Explore the material:
a) In the text about Lansing, what is the city income tax rate for non-residents?
b) Condense the paragraph of the Lansing text that begins "It's not an impact that's exclusive to Lansing" into a short bulleted list, keeping its main facts.
c) In the Lansing text, quote the passage starting at "In-person, hybrid or" and ending at "at one-half percent.".

(Source: MIRS.news, Published 02/06/2025) More than a year has passed since a Detroit Free Press editorial piece called Lansing a “sad little town,” advocating for the state capital to be moved back to Detroit. Lansing’s insiders were abuzz as a counter-piece in the Lansing State Journal argued against the assessment that the city is unfit to host the capital.
When the dust settled, Lansing’s advocates and enemies emerged with a common conclusion: the COVID-19 pandemic and its lingering work-from-home culture has caused Lansing’s businesses to lose out on daytime traffic from state employees, not to mention the empty streets on nights and weekends.
It’s not an impact that’s exclusive to Lansing, but the capital city’s economy gets to benefit from the shopping habits, dining out, living expenses and income tax revenue of state employees. Lansing’s city income tax is 0.5 percent for non-residents, meaning your employer is in Lansing, but the location you actually do your job is not, and 1 percent for residents, meaning the employer and your home address or where you actually do the work are both in the city.
In-person, hybrid or work-from-home modalities are up to each state department director. Lansing’s income tax isn’t this strict, but technically, an employee should record on their city income tax filing how many days they worked in the city and how many days they worked out of the city, meaning some days state employees are taxed at 1 percent and some days they are taxed at one-half percent.

Stored records:

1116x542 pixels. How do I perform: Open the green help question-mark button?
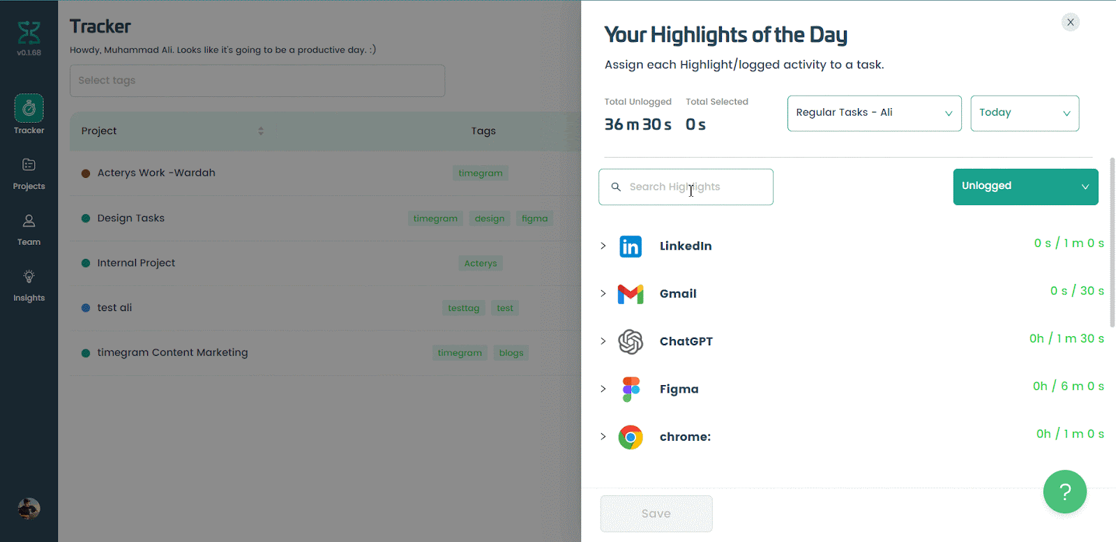point(1065,492)
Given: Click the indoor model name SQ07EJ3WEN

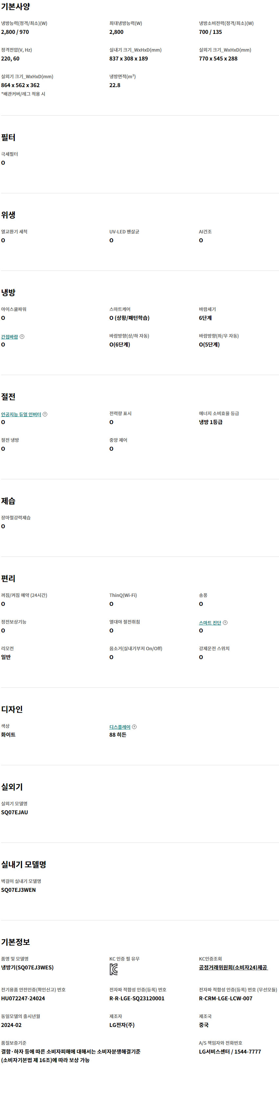Looking at the screenshot, I should click(18, 890).
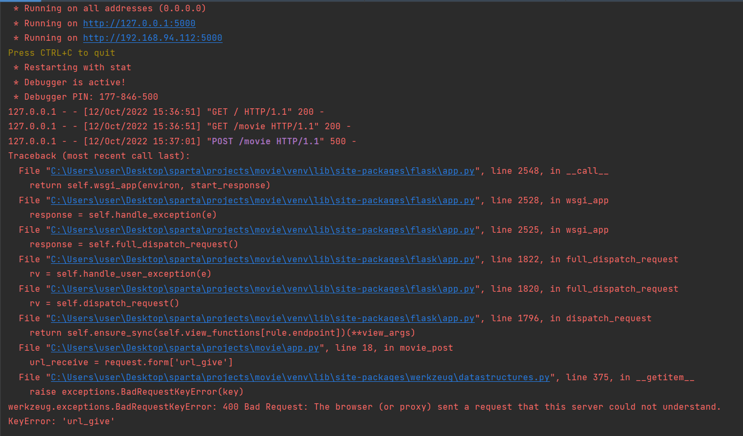Open flask app.py link for line 1822
This screenshot has width=743, height=436.
point(263,259)
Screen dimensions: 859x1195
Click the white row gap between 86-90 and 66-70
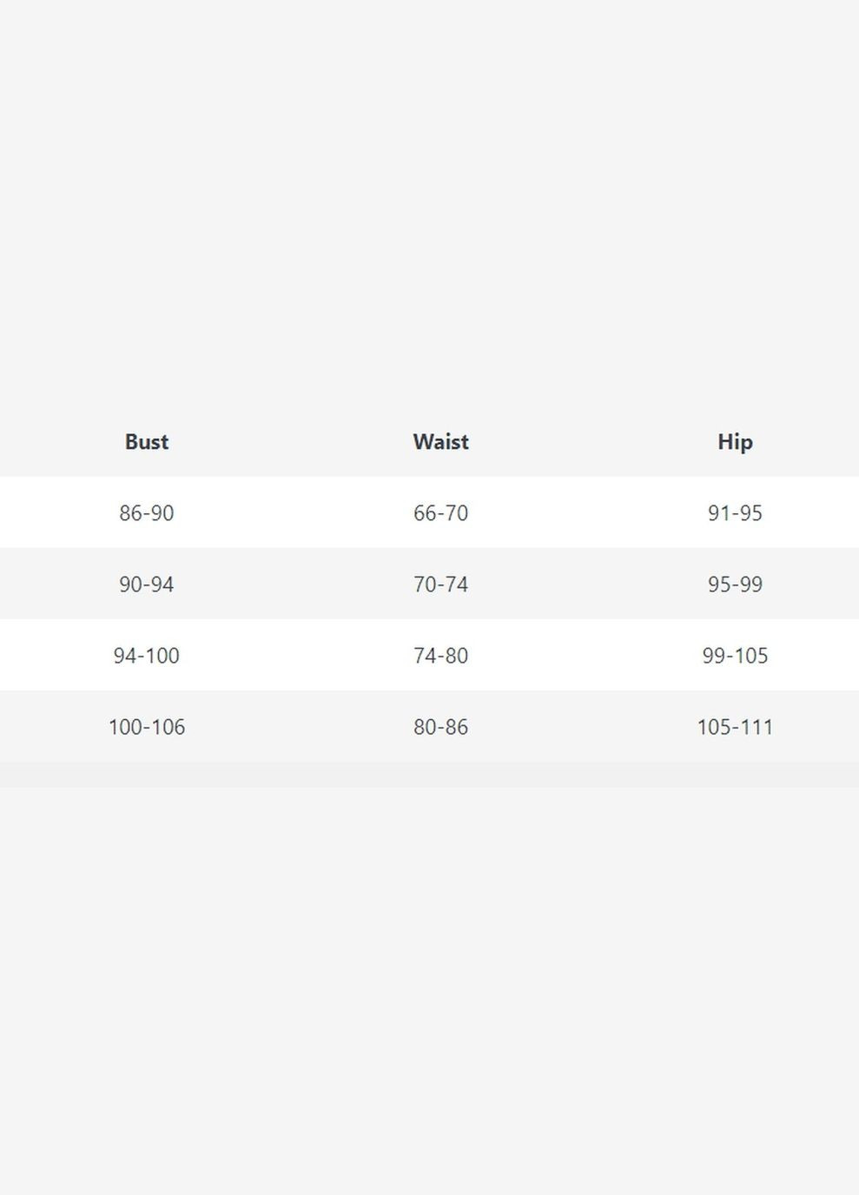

Expected results:
a) 0.5 percent

b)
- The impact is not limited to Lansing.
- Lansing's economy benefits from state employees' shopping, dining out, living expenses and income tax revenue.
- The city income tax is 0.5 percent for non-residents, whose employer is in Lansing but who do the job elsewhere.
- It is 1 percent for residents, whose employer and home address or work location are both in the city.

c)
In-person, hybrid or work-from-home modalities are up to each state department director. Lansing’s income tax isn’t this strict, but technically, an employee should record on their city income tax filing how many days they worked in the city and how many days they worked out of the city, meaning some days state employees are taxed at 1 percent and some days they are taxed at one-half percent.